- _PROBLEM TO SOLVE_:
Only lines with the string "computer" are wanted. Pull them out of the data.

Top of WORKING DATA

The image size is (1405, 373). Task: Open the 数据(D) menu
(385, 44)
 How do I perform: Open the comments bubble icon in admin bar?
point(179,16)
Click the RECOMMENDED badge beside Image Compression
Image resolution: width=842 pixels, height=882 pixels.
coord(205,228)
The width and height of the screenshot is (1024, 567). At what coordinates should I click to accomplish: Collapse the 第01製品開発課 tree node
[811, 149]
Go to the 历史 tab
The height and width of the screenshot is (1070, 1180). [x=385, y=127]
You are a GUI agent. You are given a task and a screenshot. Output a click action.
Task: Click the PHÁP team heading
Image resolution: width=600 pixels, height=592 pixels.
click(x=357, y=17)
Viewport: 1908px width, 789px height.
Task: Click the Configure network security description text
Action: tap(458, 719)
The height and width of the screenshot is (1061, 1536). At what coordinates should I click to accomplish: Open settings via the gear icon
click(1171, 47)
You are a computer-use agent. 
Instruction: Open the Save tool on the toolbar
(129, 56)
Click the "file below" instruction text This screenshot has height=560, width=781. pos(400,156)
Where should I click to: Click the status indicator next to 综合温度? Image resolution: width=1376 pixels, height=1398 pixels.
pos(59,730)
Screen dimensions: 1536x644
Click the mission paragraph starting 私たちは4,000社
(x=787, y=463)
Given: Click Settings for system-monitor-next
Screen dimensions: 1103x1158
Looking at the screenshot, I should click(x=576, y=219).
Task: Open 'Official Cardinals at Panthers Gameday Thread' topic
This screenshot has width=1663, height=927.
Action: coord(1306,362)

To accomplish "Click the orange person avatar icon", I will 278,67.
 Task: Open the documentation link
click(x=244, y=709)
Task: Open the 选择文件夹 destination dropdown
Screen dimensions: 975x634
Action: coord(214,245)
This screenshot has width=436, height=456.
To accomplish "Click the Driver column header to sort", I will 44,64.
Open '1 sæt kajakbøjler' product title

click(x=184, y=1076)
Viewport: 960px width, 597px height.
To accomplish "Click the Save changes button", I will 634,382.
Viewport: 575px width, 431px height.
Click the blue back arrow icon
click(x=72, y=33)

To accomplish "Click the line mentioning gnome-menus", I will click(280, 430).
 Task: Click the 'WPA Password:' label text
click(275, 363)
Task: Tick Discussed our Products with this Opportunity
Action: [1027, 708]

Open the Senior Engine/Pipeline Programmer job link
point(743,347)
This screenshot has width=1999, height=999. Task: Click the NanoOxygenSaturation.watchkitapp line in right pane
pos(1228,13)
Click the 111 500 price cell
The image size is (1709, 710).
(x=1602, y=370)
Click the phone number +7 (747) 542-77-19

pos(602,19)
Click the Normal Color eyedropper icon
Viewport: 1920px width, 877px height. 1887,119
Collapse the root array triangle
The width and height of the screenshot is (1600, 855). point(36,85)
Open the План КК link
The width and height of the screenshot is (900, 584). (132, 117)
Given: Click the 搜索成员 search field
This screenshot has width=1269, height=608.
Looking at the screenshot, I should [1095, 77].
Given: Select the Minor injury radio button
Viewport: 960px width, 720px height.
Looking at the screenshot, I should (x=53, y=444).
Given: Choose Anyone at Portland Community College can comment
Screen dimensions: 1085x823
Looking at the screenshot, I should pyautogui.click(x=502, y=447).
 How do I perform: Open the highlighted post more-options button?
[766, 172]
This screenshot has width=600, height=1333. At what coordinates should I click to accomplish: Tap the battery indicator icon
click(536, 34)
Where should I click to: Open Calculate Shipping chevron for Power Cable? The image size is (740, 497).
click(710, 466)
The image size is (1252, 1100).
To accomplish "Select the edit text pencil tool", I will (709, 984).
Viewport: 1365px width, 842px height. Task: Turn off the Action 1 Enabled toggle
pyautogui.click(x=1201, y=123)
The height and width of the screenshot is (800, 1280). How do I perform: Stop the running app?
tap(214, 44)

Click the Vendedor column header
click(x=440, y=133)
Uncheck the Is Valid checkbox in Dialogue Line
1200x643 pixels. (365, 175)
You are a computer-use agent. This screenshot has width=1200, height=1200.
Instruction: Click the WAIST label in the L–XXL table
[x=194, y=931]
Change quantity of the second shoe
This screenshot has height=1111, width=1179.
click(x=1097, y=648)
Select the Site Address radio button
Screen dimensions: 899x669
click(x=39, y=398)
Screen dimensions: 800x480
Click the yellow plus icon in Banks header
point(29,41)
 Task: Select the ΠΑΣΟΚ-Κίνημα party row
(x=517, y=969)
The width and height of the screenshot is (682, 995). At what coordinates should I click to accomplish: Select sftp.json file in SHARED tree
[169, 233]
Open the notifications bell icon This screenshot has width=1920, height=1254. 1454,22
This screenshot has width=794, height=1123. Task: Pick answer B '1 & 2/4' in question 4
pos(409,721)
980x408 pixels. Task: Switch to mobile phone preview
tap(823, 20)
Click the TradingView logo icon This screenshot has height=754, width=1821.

Bottom of WORKING DATA

- _EXERCISE RESULT_:
You are a computer-use agent. 
You are a computer-use agent. This screenshot has width=1200, height=1200.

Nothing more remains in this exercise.